* **What to produce**: All the lines below need to be output exactly, apart from any images.

* **Dataset excerpts**:
◇ ◇ ◇ ◇ ◇
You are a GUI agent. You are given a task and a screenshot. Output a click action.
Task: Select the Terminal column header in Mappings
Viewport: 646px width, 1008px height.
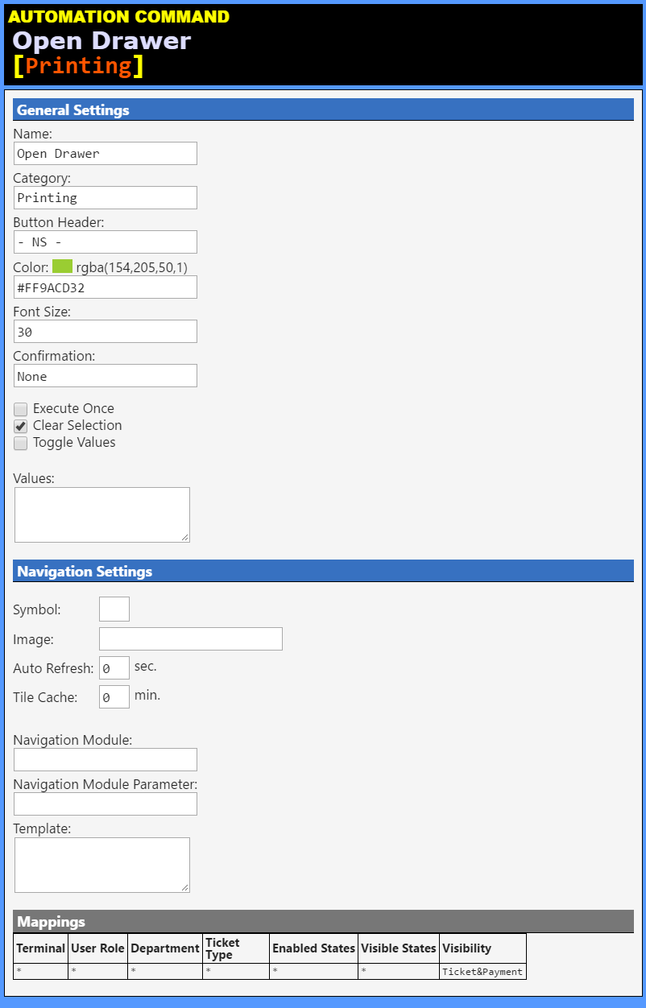[x=40, y=948]
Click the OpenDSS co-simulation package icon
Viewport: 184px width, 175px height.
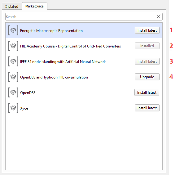[13, 77]
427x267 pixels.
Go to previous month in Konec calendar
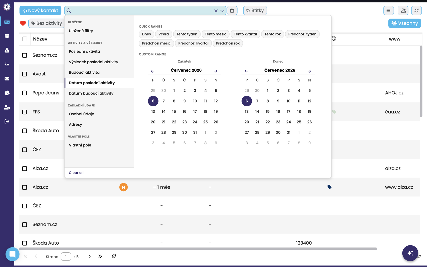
◇ ◇ ◇ ◇ ◇
* **Written response**:
You are a GUI agent. You are given a task and a screenshot. Output a click action.
Task: Select the Terminal column header in Mappings
Viewport: 646px width, 1008px height.
[x=40, y=948]
Click the OpenDSS co-simulation package icon
Viewport: 184px width, 175px height.
[13, 77]
427x267 pixels.
Go to previous month in Konec calendar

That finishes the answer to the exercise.